Tickells-blue Flycatcher
Tickell’s Blue Flycatcher Cyornis tickelliae
Etymology:
- Cyornis : Greek Word kuanos dark-blue; ornis
- Tickelliae : Named after British ornithologist Samuel Richard Tickell (1811–1875)
Vernacular Names: Guj: Adharanga, Mar: Nilima, Tickelchi Nili Mashimar Ta: Kopi kuruvi, Neelakkuruvi, Kan: Neeli rajapakshi, Sinh: Kopi-kurulla, Marawa
Distribution in India: Resident of parts of Gujarat, Central and Peninsular India.

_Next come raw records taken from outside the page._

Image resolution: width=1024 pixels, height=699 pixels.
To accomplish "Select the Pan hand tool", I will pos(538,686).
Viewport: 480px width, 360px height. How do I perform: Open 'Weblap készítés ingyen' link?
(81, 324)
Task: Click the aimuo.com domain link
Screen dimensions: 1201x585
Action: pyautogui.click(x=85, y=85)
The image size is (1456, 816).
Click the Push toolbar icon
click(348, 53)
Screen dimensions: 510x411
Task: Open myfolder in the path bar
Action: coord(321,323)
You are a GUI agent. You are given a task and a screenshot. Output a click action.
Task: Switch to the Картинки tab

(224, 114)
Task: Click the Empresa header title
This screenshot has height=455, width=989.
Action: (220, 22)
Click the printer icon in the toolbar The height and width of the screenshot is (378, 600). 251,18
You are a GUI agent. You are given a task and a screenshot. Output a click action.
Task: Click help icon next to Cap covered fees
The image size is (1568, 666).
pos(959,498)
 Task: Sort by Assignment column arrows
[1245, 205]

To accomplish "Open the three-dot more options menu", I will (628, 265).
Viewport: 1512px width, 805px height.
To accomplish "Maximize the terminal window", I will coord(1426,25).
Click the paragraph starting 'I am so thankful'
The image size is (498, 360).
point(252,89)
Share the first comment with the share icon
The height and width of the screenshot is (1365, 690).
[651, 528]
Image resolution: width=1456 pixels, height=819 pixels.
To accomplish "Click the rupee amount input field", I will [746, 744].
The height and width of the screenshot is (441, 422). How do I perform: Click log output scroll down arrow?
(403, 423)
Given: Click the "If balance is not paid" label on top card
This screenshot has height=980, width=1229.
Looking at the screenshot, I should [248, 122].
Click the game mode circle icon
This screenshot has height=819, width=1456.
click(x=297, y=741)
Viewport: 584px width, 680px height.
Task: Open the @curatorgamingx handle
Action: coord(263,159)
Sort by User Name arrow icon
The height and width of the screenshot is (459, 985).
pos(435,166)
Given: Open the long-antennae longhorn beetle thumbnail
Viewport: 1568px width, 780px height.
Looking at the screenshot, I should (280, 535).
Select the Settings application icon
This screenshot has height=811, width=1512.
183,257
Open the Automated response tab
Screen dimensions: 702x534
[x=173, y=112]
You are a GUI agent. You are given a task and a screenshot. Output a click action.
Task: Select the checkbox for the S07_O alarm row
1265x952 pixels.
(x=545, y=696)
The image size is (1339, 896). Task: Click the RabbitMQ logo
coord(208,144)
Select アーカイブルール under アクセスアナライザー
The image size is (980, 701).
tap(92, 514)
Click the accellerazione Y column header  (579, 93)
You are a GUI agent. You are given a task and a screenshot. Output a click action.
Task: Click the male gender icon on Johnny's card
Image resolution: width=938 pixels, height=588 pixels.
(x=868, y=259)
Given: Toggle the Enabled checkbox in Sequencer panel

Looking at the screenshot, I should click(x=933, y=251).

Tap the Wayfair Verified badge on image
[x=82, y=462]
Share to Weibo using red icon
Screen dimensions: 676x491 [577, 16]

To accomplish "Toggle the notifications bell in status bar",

Description:Size of 13-14 cm, wt. of 12-18 g. It is a medium-sized blue or paler blue-grey flycatcher with orange and white underparts. Male nominate race has upper forehead to over eye azure-blue, lower forehead to cheek, lower ear-coverts and chin blackish-blue; rest of head and upperparts, including upperwing and tail, cerulean-blue, lesser coverts also bright blue forming “shoulder patch”; center of lower throat to upper breast orange-rufous, often rather sharply demarcated from white of belly, flanks and undertail-coverts, but sometimes an orange wash on flanks; iris brown; bill black; legs bluish-brown to violet-grey, pink or pinkish-brown. Female is paler than male, paler blue or ash-grey above, or slightly bluer on rump and tail and brighter blue on upper forehead to eye and shoulder patch, has pale orange across upper lores to partial eyering, and orange below paler and often confined to a wash on breast and flanks. The juvenile is dark brown above, with small buffish speckles or streaks on crown, larger spots on mantle and scapulars, wings and tail are as adult but with pale buff tips to median and greater wing-coverts, face is finely streaked or mottled brown and buffish, narrow buff eyering, lores and chin are pale buff, becoming barred faintly with warm brown on breast, buffish on lower breast and flanks, and whitish to undertail-coverts.
Habitat: It is found in lowland and submontane open dry woodlands and forest, including secondary forest, edges, groves, abandoned plantations, edges of cultivation, villages and large wooded gardens, bamboo, scrub and bushes along streams.
Food Habits: It eats small invertebrates and larvae. It is usually solitary or in pairs; occasionally in mixed-species flocks in dry woodland. It actively forages in lower to middle levels of forest, also in undergrowth along banks of streams and around bushes; often most active at dawn and towards dusk. Most prey items are taken by hawking or by pursuit in sallying flight; occasionally hovers to pick item from foliage. It perches upright; flicks tail, often simultaneously giving sharp call.
Breeding Habits: They breeds in Apr-Aug in India. The displaying male leans sideways and raises crest and back feathers while vibrating them, also partially fans and spreads tail. The nest is an open cup, loosely constructed, mostly of moss, grass, plant fibers, and bamboo and other leaves, placed in crevice in rocky wall, between boulders, in tree trunk or among roots of upturned tree. It lays a clutch of 3–4 eggs and both parents tend nestlings.